Today is Independence Day, the 4th of July, best known in Canada as the setting for the country gothic hit of the same name but, of course, also our cacophonous cousins’ national holiday.
The occasion nominally marks the 243rd anniversary of the Declaration of Independence by the citizens of the great constitutional Republic with which we share the world’s longest undefended border, on July 4, 1776. We wish our neighbours as happy and peaceful a celebration as possible given the present fractious state of their affairs, with gunfire of only a celebratory nature.
Nevertheless, Canadians could be forgiven if some of them reached the conclusion the foundational American holiday really has been set aside to commemorate the domestic fireworks described in Martina McBride’s 1994 hit, penned by Gretchen Peters, only within an increasingly unhinged continental family of 330 million members.
If the whole affair ends up with a someone’s residence burnt to the ground, we can only hope that the flames don’t spread across the border – because, of course, the political derangement that has possessed the our neighbours has no shortage of those similarly afflicted among our compatriots as well.

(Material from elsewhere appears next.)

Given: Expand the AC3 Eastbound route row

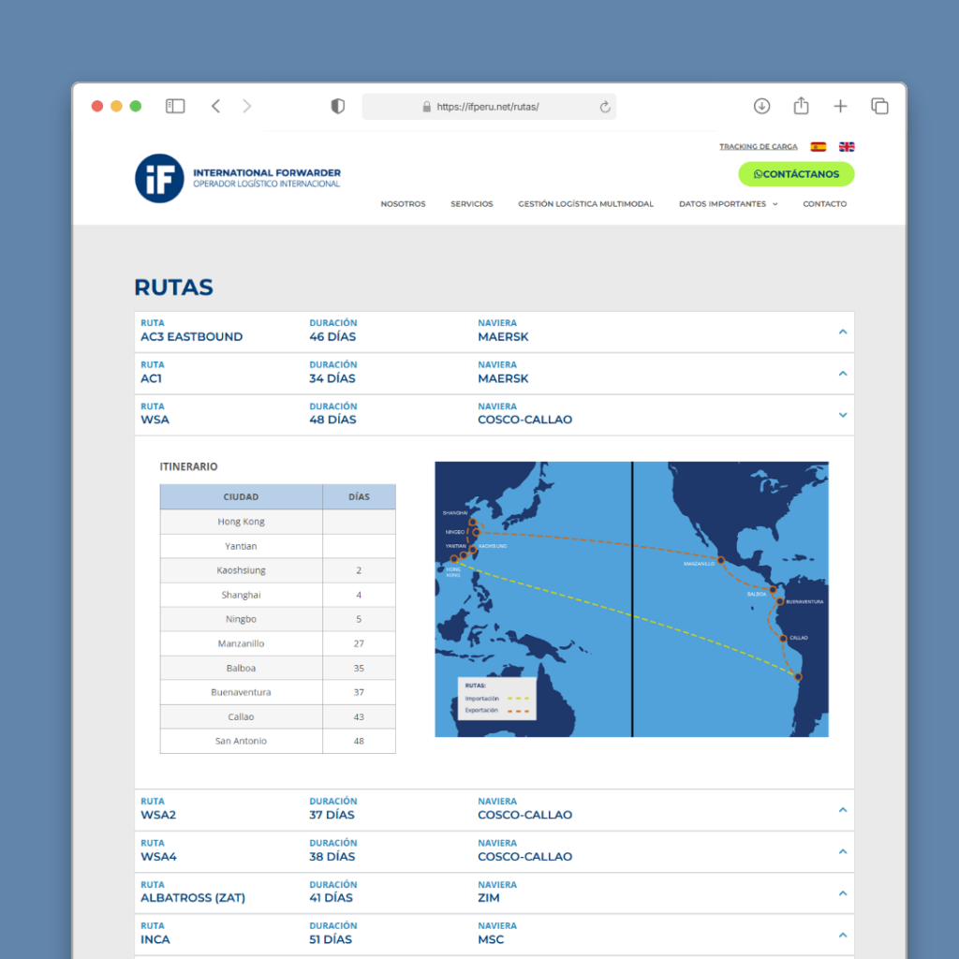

Well, at least no one here is yet clamouring for a military parade on the scale of the Défilé militaire du 14 juillet, as has been the wish of America’s would-be Caligula, Tweeter-in-Chief Donald J. Trump, since he witnessed the famed Bastille Day Parade in Paris in 2017.
Mr. Trump was thwarted in this aspiration last year – presumably in roughly equal parts by American military brass who recognize that notwithstanding their renowned military prowess, the majority of their troops don’t exactly march like the Governor General’s Foot Guards, and the suitably bureaucratic administration of the District of Columbia – and vowed to try again today.
Now that unhappy day has come and, alas for Mr. Trump, the event is certain to be a disappointment when compared with the Paris military spectacle 10 days hence, if only because the French, nauseating militarists that they are to their Gallic bones, have been practicing almost every year on this date since 1880. (There were only a few missed performances in the 1940s, thanks to their neighbours, who as a consequence no longer do military parades with much enthusiasm, as befits the citizens of a born-again democracy.)
In addition, the budget for Mr. Trump’s cobbled-together military defile is likely to be paltry compared to the French affair, which nowadays usually features about 8,000 smartly turned out troops, including the members of Paris’s fire brigade (a branch of military service), some fine singers (found right at the end of this video), not to mention numerous rumbling tanks and military aircraft above.
There’s also the problem of the United States’ neglected and crumbling infrastructure, which even in Washington D.C. is presumably not up to withstanding the weight of a 69-ton Abrams tank, not to mention one of those “brand new Sherman tanks,” Mr. Trump has promised. (Note to readers who don’t follow this sort of stuff: The last Sherman rolled off an American assembly line in July 1945. Easy mistake to make, though, if you suffer from bone spurs.)
So the infighting about who will suffer the brunt of the presidential temper tantrum, has already begun, with the New York Times reporting yesterday that “administration officials began pointing fingers at one another and assigning blame in case of disappointing attendance or any other unforeseen complications.”
It is said here that Mr. Trump would have been smarter to sub-contract the whole affair to someone with more experience organizing large military parades. While the French are otherwise occupied preparing for their own, and the Chinese are now engaged in a trade war with Mr. Trump, there are nevertheless other leaders and countries with plenty of experience in such matters.
Mr. Trump’s bromantic partners Kim Jong-Un and Vladimir Putin both have experience presiding over impressive military parades, for example.
Indeed, Mr. Putin – who is said by some to have already helped Mr. Trump with his campaign strategy in 2016 – was host to a parade by roughly 14,000 smartly marching troops in Moscow’s Red Square on May 9, known locally as Victory Day. Surely President Putin could be persuaded to lend a hand and an Armata tank or two, at least in a consultative role!
On the other hand, if that can’t be organized on short notice, I suppose Mr. Trump can just revert to standard operating procedure and lie about the quality of the marching and the size of the crowd.